I’ve been working with A-FRAME CONTENT AND MARKETING for a couple months now on the Recharge Marmora Tourism Plan. Through our research we've seen a lot of reports, documents, and business plans...and one thing I keep saying to my partners is “at least ours will look and read much better”.
Never underestimate the power of simplicity. Just because PowerPoint has an emboss function doesn’t mean you have to use it. Does everything need a drop shadow? No. If you aren’t a designer, even if you are, less is often more.
When I was gallivanting around with a downhill mountain bike crew in my 20’s, as their videographer, and editing video for the first time, I didn’t use the star swipe just because it was there. I kept the transitions and edits simple – because, I wasn’t really versed in the art of editing. Most of you writing these presentations aren’t really designers, so you can hire one, or follow these tips for better looking, easier to read documents.

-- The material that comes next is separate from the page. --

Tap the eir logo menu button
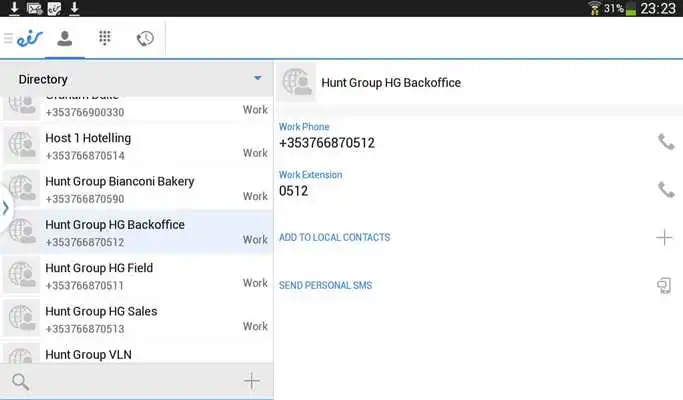Viewport: 683px width, 400px height. [x=24, y=39]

DO create a template for a consistent look and feel. Consistency is clean and clean is professional. You can break up the style by using a unique design for your section title pages or headers. You don’t want it to be monotonous, but you do want it to all read as part of the same story.
DON’T crowd your page with so many images that they become meaningless. Focus on one image if you can, and if you can’t group your images together neatly. Get inspiration from your favourite magazines; look around for examples of clean design in everything you read.
DO create a colour pallet to use throughout the paper. The colour pallet should represent your brand. If you’re brand doesn’t have a colour pallet, you should. That’s crazy. Whoever is reading your final document should know where it comes from just by looking at a page, not necessarily because they are looking at your logo.
DON’T overuse the Quick Styles functions available in the program you’re using. I remember working on a presentation deck for a client of mine and when they gave me the deck it was full of embossed boxes, drop shadows, strokes, and transitions on every page. It was as if the computer was just invented and we were mesmerized by all the things it could do. It looks tacky, dated and unprofessional. Don’t do it.
DO create your presentation for the expected audience. If you are speaking to your audience the PowerPoint is there to emphasize what you are saying, not to have them read what you are saying. If your work will be read try to put yourself in the reader’s shoes. Where are they going to be when they read this? How do you keep their attention in that situation?
DON’T get off topic. Be vigilant at answering the questions you were asked.
DON’T complicate things. Be concise and to the point. People don’t have time to read more than they have to.
And on that note I shall end this rant.
…Oh ya, fonts…don’t use stupid fonts.